The term Dragon Boat Festival is in the world’s two major dictionaries: Merriam-Webster and the Oxford English Dictionary, while it is recognized by Encyclopaedia Britannica and Wikipedia.
In the past few years, some began calling for a direct transliteration, “Duanwu Festival,” according to its pronunciation in Mandarin.
However, “Duanwu Festival” is used only about once in every 50 references, demonstrating that it is not widely recognized.
The third edition of the Merriam-Webster dictionary, the largest of its kind for US English, defines Dragon Boat Festival as “a Chinese festival held just before the summer solstice that has as its chief event a race among long narrow boats resembling dragons.”

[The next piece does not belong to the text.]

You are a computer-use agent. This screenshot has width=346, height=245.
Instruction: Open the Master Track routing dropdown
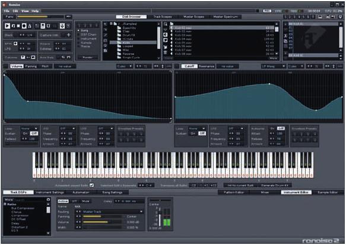[110, 212]
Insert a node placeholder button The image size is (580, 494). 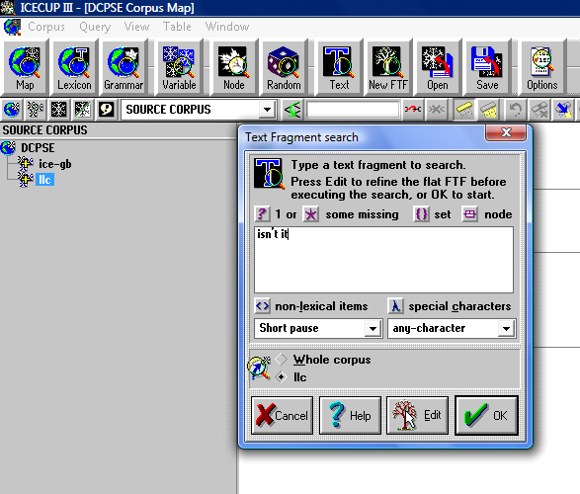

The Oxford English Dictionary, seen globally as an authority on the language, includes an entry on Chinese dragon boats, and has Dragon Boat Festival under that listing.
Dragon Boat Festival is associated with traditional customs — primarily the boat races and eating zongzi (粽子, glutinous rice dumplings), but also bathing in herbal concoctions, hanging wormwood and calamus, and drinking realgar wine.
The most attractive feature about the festival in the West is the dragon boat racing. The races have become a sensation in many countries and it has its own world championships.
Zongzi does not have the same level of popularity in the Western world. When it is translated into English, it is usually as a vague and indirect expression, rice dumpling, sticky rice dumpling or Chinese tamale, likening it to a Mexican food.
Compared with jiaozi (餃子, dumpling) and baozi (包子, steamed buns), which are in the Oxford English Dictionary as “loan words,” the transliteration of zongzi still has a long way to go.
Dragon Boat Festival is a distinctive traditional celebration. The holiday has even been listed by UNESCO as an element on its Representative List of the Intangible Cultural Heritage of Humanity.
Following the inclusion of the Dragon Boat Festival and “dragon boat” in leading English dictionaries, the next step should be to market zongzi so the world can learn about and fall in love with the delicacy.
Zongzi, once it becomes widely recognized in other cultures as a delicious treat, would surely find its way into authoritative English dictionaries as a loan word.
As the Chinese proverb goes, “when conditions are ripe, success will come naturally.”
Hugo Tseng is an associate professor and former chair of Soochow University’s English language and literature department.